Saved data entries:
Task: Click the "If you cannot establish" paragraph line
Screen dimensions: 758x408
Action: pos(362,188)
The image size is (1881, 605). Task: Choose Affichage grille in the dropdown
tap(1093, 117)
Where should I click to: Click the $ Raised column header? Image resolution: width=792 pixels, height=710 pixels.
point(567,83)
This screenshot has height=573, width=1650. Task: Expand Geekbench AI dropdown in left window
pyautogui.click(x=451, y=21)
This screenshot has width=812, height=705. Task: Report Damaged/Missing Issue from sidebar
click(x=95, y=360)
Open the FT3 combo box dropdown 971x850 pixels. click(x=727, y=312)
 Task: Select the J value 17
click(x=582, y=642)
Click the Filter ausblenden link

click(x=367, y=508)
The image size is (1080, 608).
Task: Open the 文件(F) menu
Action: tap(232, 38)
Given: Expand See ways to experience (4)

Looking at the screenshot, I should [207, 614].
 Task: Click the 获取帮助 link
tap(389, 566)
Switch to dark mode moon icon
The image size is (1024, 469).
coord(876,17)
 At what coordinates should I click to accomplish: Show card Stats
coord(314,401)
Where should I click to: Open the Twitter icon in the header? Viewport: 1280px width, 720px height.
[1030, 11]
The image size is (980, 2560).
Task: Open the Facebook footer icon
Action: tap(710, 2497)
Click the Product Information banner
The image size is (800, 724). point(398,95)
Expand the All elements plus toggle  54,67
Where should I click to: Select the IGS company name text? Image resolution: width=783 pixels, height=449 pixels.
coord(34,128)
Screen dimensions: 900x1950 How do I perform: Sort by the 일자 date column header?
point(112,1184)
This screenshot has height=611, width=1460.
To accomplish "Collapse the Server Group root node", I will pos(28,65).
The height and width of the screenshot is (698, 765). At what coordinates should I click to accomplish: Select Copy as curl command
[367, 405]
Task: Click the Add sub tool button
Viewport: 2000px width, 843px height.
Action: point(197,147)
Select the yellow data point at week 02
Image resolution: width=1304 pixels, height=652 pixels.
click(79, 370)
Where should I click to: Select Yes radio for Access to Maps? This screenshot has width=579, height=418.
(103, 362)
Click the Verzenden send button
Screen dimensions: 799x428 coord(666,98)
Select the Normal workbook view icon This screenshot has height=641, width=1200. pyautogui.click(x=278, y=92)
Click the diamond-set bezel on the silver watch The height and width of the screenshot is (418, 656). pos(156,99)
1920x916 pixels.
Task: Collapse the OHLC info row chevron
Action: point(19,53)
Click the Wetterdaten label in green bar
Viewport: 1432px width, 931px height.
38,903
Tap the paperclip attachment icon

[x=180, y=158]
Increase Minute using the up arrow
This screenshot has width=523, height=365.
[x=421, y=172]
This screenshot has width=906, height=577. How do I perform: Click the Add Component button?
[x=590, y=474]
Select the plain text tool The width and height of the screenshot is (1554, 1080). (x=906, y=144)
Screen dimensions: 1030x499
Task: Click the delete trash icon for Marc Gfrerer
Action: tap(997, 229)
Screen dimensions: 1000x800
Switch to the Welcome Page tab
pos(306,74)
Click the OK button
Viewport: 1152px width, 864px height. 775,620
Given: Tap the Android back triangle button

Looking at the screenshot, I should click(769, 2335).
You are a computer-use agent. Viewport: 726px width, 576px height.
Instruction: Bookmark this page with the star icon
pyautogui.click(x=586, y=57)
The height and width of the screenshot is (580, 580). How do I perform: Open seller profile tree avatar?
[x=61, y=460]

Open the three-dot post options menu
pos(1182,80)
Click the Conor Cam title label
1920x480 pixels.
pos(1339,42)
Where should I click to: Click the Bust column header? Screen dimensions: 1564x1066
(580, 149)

Problem details:
Repeat, word for word, every line from the line that contains "Switch to the Welcome Page tab" to the end of the entries; include both of those lines and no others.

Solution to this problem:
Switch to the Welcome Page tab
pos(306,74)
Click the OK button
Viewport: 1152px width, 864px height. 775,620
Given: Tap the Android back triangle button

Looking at the screenshot, I should click(769, 2335).
You are a computer-use agent. Viewport: 726px width, 576px height.
Instruction: Bookmark this page with the star icon
pyautogui.click(x=586, y=57)
The height and width of the screenshot is (580, 580). How do I perform: Open seller profile tree avatar?
[x=61, y=460]

Open the three-dot post options menu
pos(1182,80)
Click the Conor Cam title label
1920x480 pixels.
pos(1339,42)
Where should I click to: Click the Bust column header? Screen dimensions: 1564x1066
(580, 149)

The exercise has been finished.